For more than 20 years, the Drug and Alcohol Treatment Information System (DATIS) has been an important tool used to monitor the availability and type of substance use services within Ontario. And its value is just as vital today as when it was created.
Organizations in the addictions sector are required to provide routine information to DATIS, which is used to identify current trends and provide information on the demographics of individuals that use addictions services in Ontario.
DATIS is a client-based information system that monitors the number and types of publicly-funded addiction treatment services in Ontario. It contains data from over one million people.
Importantly, DATIS allows service providers to provide the Ministry of Health and Long-Term Care and Local Health Integration Networks with data for policy, planning and accountability.
“(DATIS) allows the ministry and the LHINS to have an understanding of not just the services that people are receiving, but also who is getting the services,” says Daniel Elliot, operations manager with DATIS, which began in 1994 at the Addiction Research Foundation (DATIS currently operates out of the Centre for Addiction and Mental Health).
Information is collected through the use of Catalyst, an electronic client management system that is used by approximately 180 participating agencies across the province. And the number of organizations using DATIS continues to grow.

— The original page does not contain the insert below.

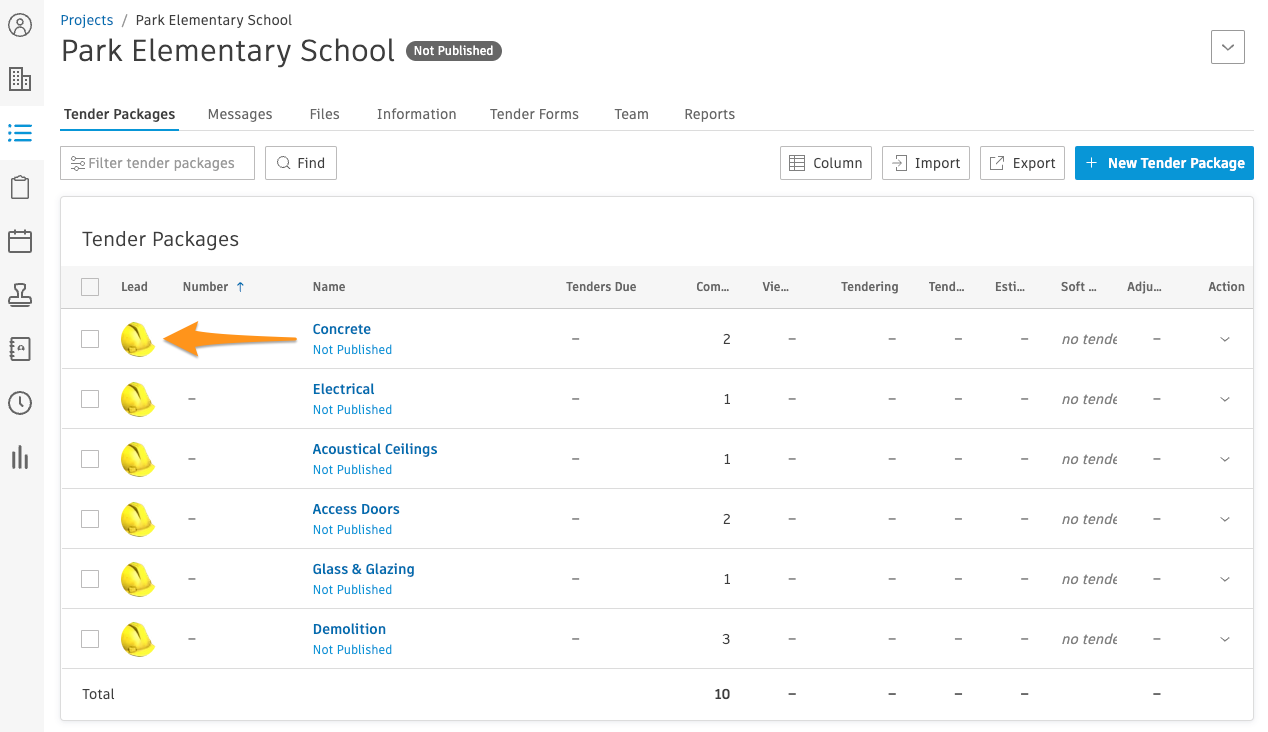
Task: Click the New Tender Package button
Action: click(1164, 163)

The DATIS database helps to provide information regarding changing patterns of substance use and the trends that can emerge within treatment settings.
“The data model in Catalyst is able to track who is coming into treatment, what services are they getting and what are their health and substance use issues.” Elliot says. “This information can then be used to track a client through their treatment to see the impact over time, and what has been effective for them.”
DATIS and harm reduction
In addition to substance use, DATIS also tracks service utilization for problem gambling and other programs, including a new initiative to deliver a tracking system for harm reduction services, which will be piloting in mid-2017.
“It is different than Catalyst as it will be anonymous, and based on services provided and interactions, rather than registered clients,” Elliot says. “It will be tracking information from harm reduction programming including needle exchange sites, intravenous drug user outreach programs and Hepatitis C outreach programs.”
“Up until now there was no way to understand what was accurately happening, and the quality and speed at which information was being obtained was not helpful.”
This is important for knowledge around potential trends in substances that pose a public health risk.
“There are growing issues with overdose in Ontario, and the information about that would be caught at the harm reduction level,” Elliot says. “It is important to have the rapid ability to detect trends and make that information available as soon as possible.”
Overall, the DATIS program has become a service-provider health management tool that provides an important mechanism to support funders and stakeholders in the sector.
“The main goal is to have a greater understanding of people who are attending addictions services and to branch into harm reduction. This is a logical extension,” Elliot says.
Jean Hopkins is a Policy Analyst at Canadian Mental Health Association, Ontario.